# Woman impaled by tree



## bunkie (Sep 18, 2009)

http://www.aolhealth.com/health/tre...olhealth.com/health/tree-branch-impales-woman

The pictures in the video are neat.


----------



## Bloom-IUEMT (Sep 19, 2009)

I remember seeing a similar story on _Untold Stories of the ER_.  The guy had a tree branch impaled in his neck and he was surprisingly calm about it.  If I recall, he said it didn't even hurt that much.  But I think this demonstrates how panicking can cause a patient to go downhill and the importance keeping a calm demeanor even if you have a tree sticking out of your neck.


----------



## Mountain Res-Q (Sep 20, 2009)

Had a SAR call fairly recently where a middle-aged woman was using a large fallen tree to get across a creek.  She didn't count on the log being really wet and slippery.  Of course she slipped, but instead of falling off the log into the water she slipped, did the splits, and came down hard on a small branch that was sticking straight up...  yep, folks...  Vaginal Impalement (with a ~150 y/o dead pine tree of all things) at 7000 feet 3-4 miles in to a Designated Wilderness.  By far one of the most interesting dispatches I have ever seen.  Initial reports were that she was bleeding out... something that was exaggerated, but she did impale herself in just the "right" spot, caused some sizable soft-tissue injury, but missing the femoral by an inch at most.  Painful?  I bet.  Embarrassing?  Well, by the time the she was brought out of the wilderness she refused to allow anymore examinations by anyone...  But she lived...  :blush:


----------



## Hal9000 (Sep 20, 2009)

Cool because it's from my area.  I never thought to post it.  Same story really:
http://www.missoulian.com/news/state-and-regional/article_dd9b09e4-a3ce-11de-ad43-001cc4c002e0.html

My cousin was out hiking in NW Montana when he fell and had a branch lodge in his throat.  They managed to get him to the hospital by themselves and he was operated on at St. Pat's.


----------



## nomofica (Sep 24, 2009)

Bloom-IUEMT said:


> I remember seeing a similar story on _Untold Stories of the ER_.  The guy had a tree branch impaled in his neck and he was surprisingly calm about it.  If I recall, he said it didn't even hurt that much.  But I think this demonstrates how panicking can cause a patient to go downhill and the importance keeping a calm demeanor even if you have a tree sticking out of your neck.

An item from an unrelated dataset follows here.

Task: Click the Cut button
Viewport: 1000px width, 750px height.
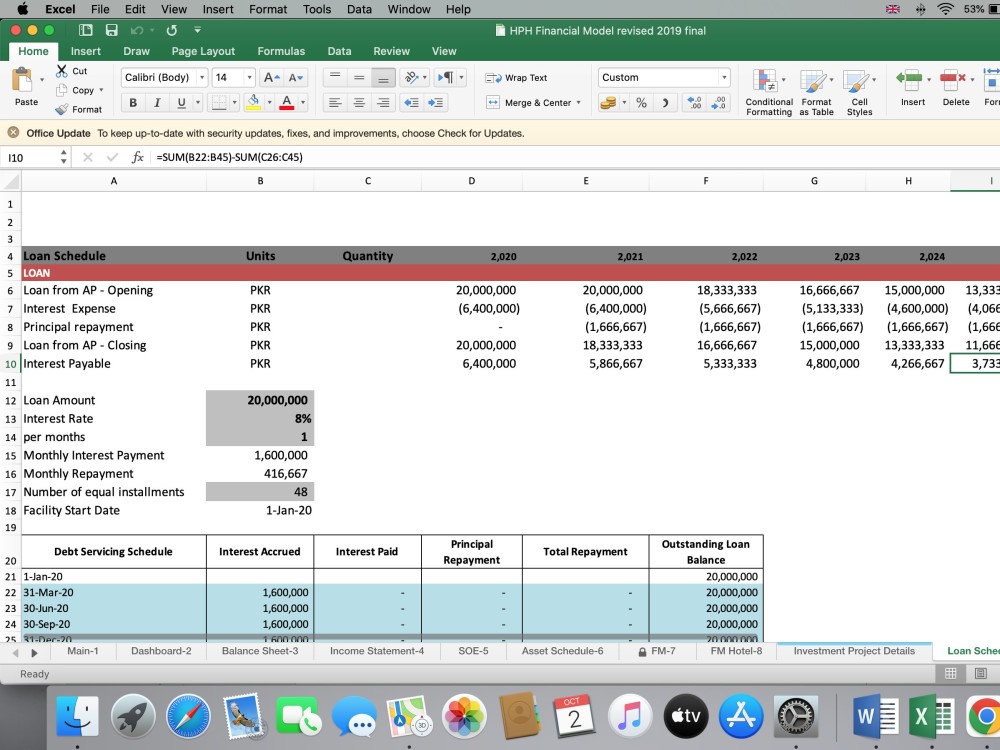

I think I've seen the same episode. Guy wipes out on a crotch rocket or other motorbike and gets impaled in the neck by a tree, and then walked, by himself, into the ER. What a trooper.


----------



## bunkie (Sep 25, 2009)

I love Untold Stories of the ER. Ever see the one with the guy who was impaled (through the head) on a metal hook, attached to the scoop of a huge bulldozer?


----------



## Flight-LP (Sep 25, 2009)

I enjoyed reading the comments...............

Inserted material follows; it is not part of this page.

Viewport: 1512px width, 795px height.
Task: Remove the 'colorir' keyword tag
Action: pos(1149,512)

Some interesting thoughts and theories.


----------



## nomofica (Sep 26, 2009)

bunkie said:


> I love Untold Stories of the ER. Ever see the one with the guy who was impaled (through the head) on a metal hook, attached to the scoop of a huge bulldozer?



That one rings a bell, but I'm not certain I've seen it.


----------



## bunkie (Sep 26, 2009)

nomofica said:


> That one rings a bell, but I'm not certain I've seen it.



The episode was called "Hooked Alive." I searched and couldn't find it for you. Sorry. But a trauma surgeon had to respond to the scene to help the rescue crews get this man and the hook in his head cut off the dozer piece and then transport him in for surgery. It was a four pound metal hook and it was driven in through the back of his head and came out just at the top of his nose/eye. He survived and only lost his sight.


----------